=== GIVEN RECORDS ===

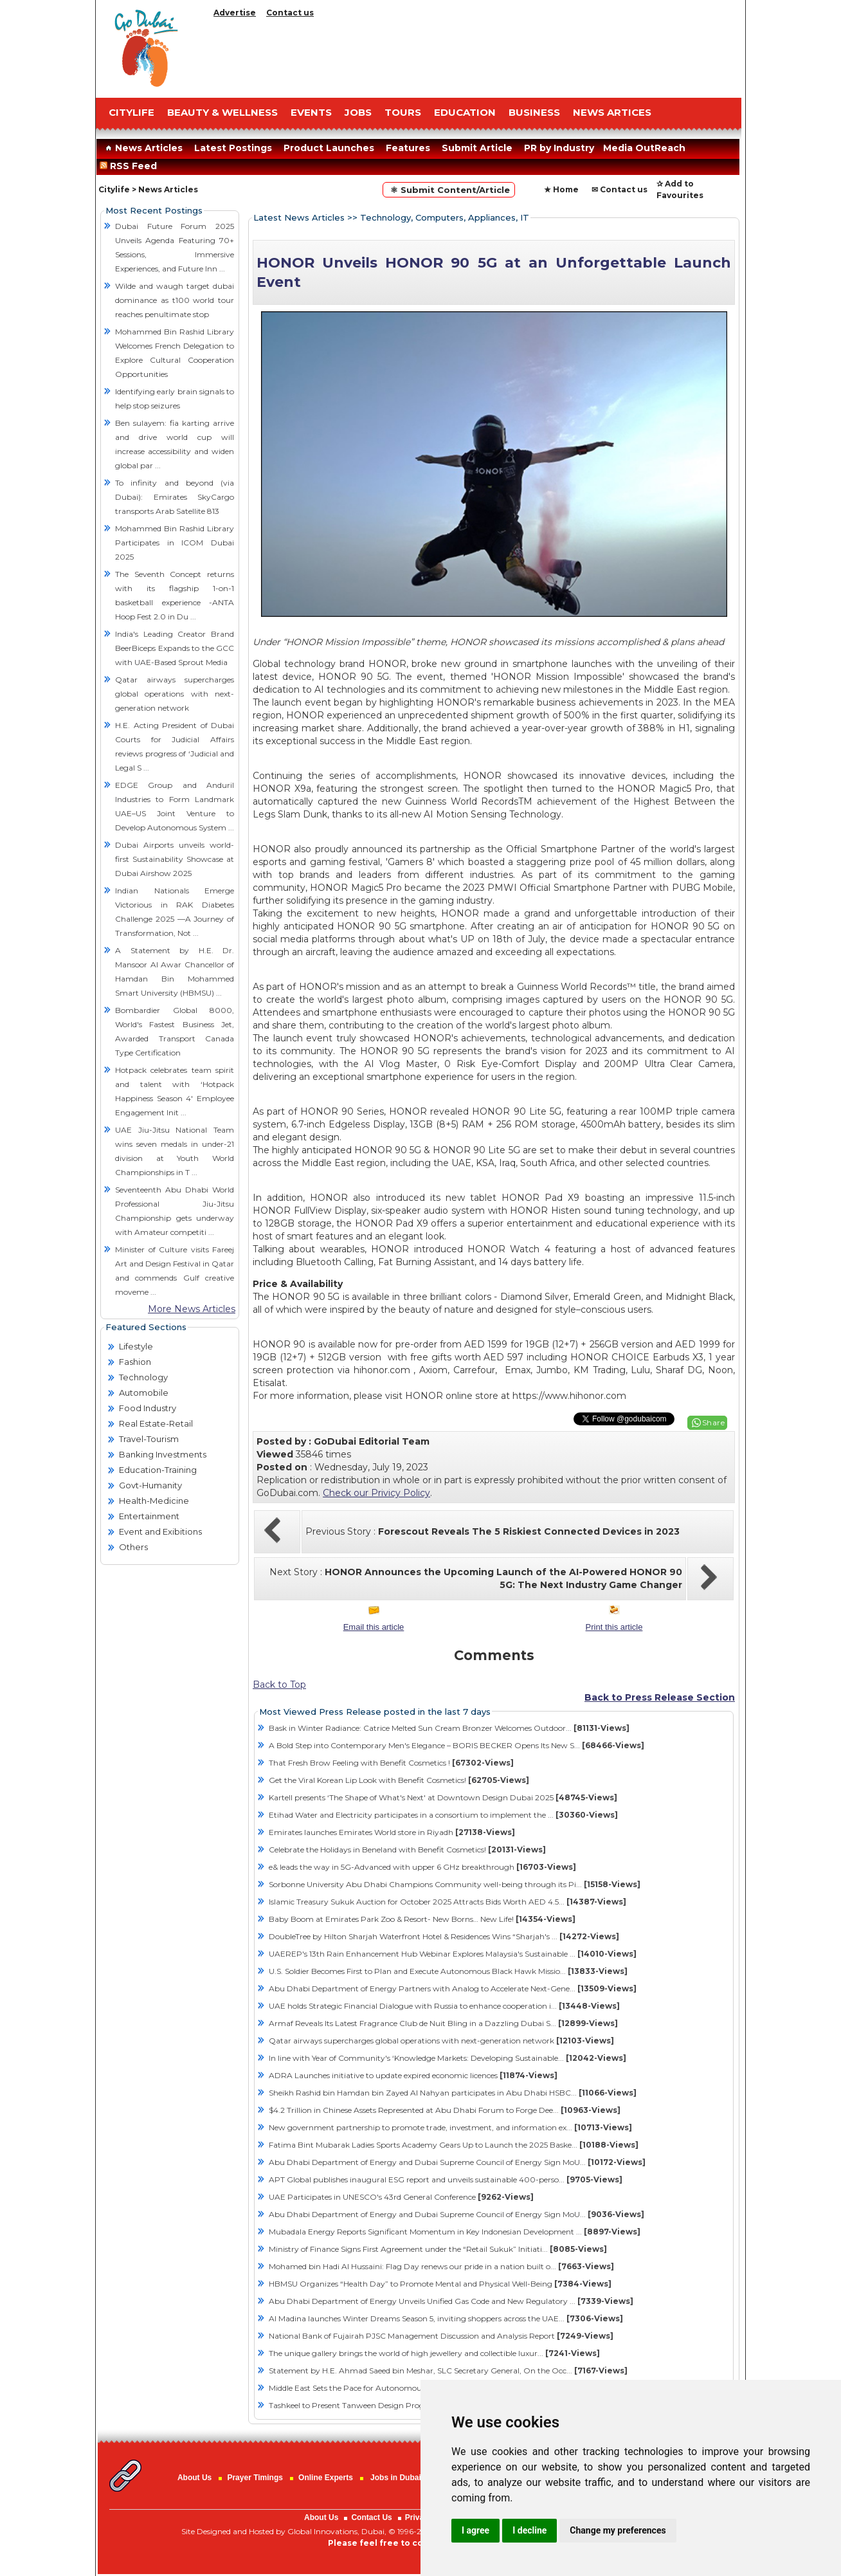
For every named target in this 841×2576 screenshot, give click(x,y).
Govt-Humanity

===
=== GIVEN RECORDS ===

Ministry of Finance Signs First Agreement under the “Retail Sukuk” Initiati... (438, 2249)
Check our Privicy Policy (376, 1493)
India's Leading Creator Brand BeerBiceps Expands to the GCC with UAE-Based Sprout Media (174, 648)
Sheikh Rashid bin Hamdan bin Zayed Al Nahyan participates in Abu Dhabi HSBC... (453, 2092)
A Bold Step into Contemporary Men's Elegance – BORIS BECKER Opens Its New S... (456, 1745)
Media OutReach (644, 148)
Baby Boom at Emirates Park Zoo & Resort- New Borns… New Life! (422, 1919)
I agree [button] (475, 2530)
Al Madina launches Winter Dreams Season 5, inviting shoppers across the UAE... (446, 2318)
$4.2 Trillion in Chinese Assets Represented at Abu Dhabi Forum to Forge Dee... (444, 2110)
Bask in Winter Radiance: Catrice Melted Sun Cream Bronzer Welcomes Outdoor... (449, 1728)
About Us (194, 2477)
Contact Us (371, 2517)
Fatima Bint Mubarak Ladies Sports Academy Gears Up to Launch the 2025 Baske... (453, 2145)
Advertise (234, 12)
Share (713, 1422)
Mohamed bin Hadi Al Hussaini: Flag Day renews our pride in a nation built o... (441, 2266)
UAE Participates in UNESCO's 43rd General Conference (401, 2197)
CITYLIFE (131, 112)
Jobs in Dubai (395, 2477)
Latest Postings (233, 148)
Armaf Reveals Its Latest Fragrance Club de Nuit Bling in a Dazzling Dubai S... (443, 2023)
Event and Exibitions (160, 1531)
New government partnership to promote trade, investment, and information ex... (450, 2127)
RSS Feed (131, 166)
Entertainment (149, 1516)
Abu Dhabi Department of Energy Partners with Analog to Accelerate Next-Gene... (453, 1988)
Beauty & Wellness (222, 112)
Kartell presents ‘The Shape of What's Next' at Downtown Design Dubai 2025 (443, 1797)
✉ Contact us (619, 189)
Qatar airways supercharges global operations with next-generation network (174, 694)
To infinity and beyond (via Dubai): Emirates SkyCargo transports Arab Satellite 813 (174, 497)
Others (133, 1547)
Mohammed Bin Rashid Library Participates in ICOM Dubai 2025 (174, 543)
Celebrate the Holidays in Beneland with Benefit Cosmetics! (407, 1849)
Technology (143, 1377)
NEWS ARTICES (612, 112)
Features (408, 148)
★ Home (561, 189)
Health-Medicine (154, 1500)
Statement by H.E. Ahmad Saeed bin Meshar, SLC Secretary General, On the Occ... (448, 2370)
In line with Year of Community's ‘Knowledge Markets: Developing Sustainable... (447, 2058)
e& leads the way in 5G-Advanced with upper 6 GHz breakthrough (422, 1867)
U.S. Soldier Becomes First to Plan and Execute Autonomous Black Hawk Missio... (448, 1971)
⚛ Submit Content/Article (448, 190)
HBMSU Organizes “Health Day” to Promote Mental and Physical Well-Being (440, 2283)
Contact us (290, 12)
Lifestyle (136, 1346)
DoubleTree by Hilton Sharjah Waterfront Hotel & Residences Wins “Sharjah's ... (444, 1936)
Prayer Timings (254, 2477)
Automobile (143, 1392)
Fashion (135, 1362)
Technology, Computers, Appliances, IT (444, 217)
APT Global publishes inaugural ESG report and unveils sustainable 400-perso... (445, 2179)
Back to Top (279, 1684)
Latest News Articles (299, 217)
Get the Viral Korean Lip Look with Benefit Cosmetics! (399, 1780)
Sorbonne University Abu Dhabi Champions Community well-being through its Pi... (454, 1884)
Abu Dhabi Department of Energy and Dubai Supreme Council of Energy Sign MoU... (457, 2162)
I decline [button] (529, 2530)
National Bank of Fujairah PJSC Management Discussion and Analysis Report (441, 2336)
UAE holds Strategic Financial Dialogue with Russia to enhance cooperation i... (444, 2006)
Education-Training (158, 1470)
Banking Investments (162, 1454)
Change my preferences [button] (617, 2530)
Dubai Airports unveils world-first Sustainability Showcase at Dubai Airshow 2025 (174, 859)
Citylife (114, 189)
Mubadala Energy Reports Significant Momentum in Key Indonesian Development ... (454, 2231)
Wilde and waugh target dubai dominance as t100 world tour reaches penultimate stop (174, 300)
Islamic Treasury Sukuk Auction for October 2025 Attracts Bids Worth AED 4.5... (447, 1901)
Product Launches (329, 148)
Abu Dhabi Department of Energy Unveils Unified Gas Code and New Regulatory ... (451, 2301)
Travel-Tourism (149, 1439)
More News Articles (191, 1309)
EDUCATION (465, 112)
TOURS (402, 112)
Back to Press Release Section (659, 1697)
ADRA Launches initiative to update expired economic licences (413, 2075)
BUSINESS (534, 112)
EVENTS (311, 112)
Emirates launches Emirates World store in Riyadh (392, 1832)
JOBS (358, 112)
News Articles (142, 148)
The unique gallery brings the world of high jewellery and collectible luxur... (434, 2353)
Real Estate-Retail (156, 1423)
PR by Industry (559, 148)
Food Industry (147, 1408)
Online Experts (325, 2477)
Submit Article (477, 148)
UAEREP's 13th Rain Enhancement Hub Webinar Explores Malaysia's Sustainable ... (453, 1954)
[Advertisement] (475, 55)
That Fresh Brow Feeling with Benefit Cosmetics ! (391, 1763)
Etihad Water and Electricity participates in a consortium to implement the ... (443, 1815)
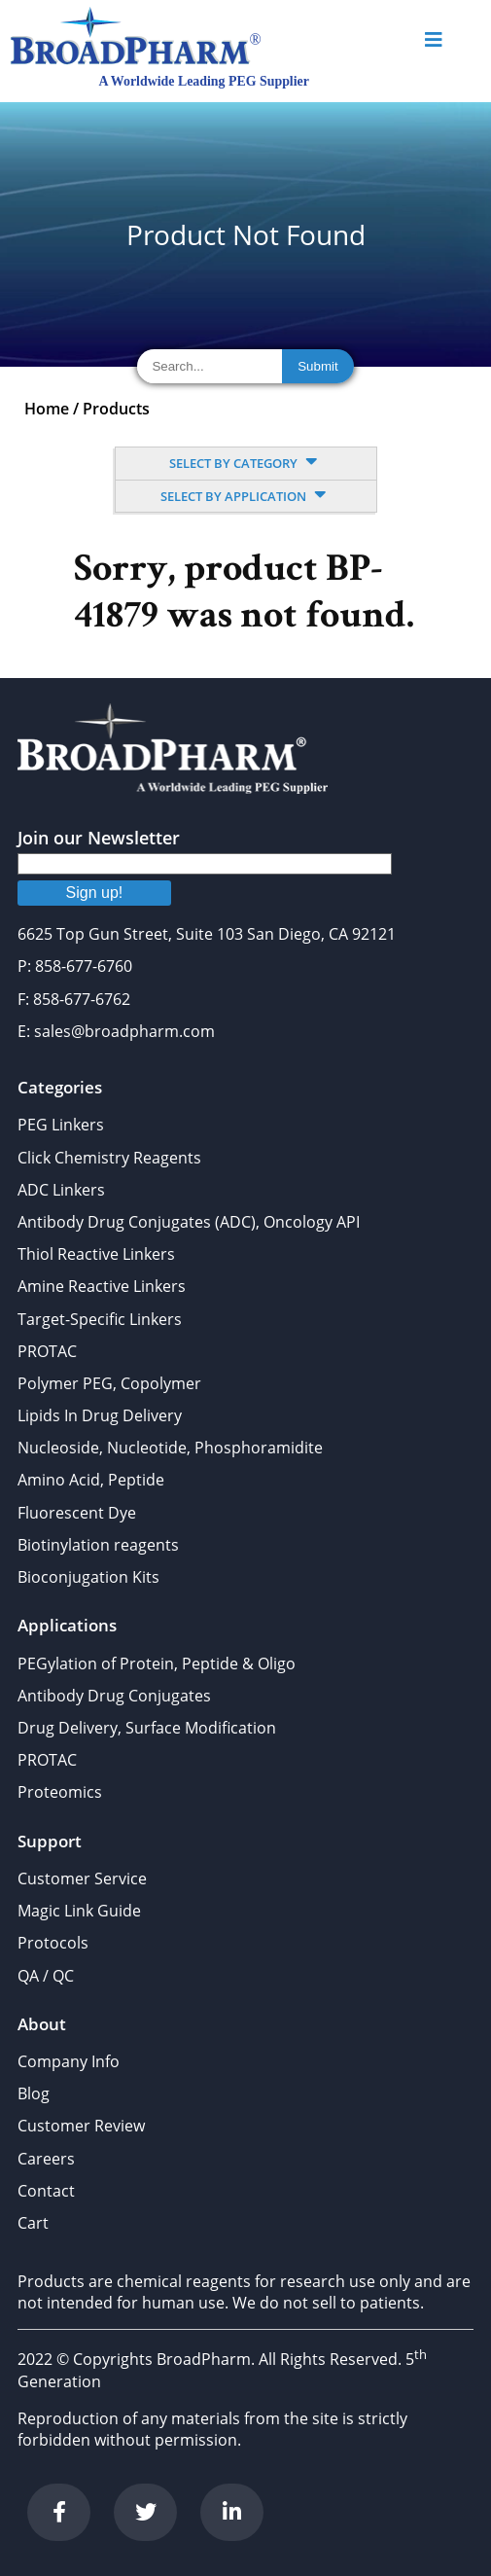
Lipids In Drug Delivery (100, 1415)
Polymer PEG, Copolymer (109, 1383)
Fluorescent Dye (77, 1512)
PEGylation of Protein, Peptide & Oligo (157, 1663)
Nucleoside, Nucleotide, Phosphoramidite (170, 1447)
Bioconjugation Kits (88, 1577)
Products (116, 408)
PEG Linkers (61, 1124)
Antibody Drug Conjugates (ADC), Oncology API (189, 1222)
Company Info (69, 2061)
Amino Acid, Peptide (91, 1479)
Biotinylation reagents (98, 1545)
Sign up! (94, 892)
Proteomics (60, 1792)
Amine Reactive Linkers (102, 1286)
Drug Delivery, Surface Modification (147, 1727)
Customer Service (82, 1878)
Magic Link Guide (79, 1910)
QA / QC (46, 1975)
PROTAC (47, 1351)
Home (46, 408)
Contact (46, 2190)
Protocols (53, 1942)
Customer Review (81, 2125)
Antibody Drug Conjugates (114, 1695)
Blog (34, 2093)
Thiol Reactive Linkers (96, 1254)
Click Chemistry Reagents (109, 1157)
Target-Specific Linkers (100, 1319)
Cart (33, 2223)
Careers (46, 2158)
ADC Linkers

===
=== GIVEN RECORDS ===

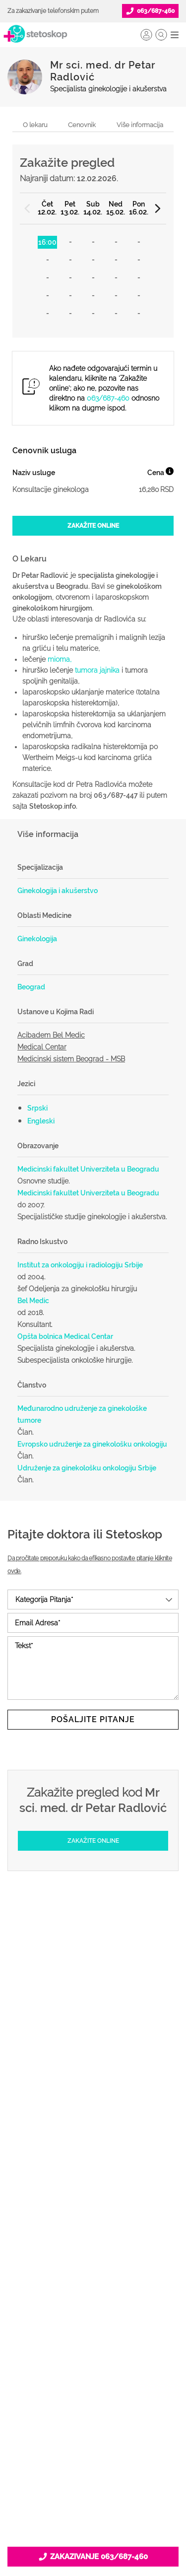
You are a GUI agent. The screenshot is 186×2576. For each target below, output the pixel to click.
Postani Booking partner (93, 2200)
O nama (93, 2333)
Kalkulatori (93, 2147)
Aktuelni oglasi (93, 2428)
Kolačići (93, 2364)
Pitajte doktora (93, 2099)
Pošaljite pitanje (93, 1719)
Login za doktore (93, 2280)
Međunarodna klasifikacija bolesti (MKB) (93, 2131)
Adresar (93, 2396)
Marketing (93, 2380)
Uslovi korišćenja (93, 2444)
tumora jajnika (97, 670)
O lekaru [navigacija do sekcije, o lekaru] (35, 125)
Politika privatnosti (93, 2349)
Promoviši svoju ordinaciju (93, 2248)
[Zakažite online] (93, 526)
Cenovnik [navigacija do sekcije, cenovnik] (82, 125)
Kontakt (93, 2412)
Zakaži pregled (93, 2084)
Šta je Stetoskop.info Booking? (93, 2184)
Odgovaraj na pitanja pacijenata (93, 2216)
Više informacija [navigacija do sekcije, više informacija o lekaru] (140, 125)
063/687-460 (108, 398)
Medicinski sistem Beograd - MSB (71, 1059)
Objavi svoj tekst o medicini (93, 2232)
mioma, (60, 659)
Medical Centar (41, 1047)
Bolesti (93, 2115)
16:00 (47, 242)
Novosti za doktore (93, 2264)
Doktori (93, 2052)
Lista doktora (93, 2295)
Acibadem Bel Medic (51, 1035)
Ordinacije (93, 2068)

===

▶ [YOUR TASK] There is a line with "For every named" and a line with "Govt-Humanity" above. Copy exactly those two lines and all lines between them, with nothing else.

▶ [TASK SOLUTION]
For every named target in this 841×2576 screenshot, give click(x,y).
Govt-Humanity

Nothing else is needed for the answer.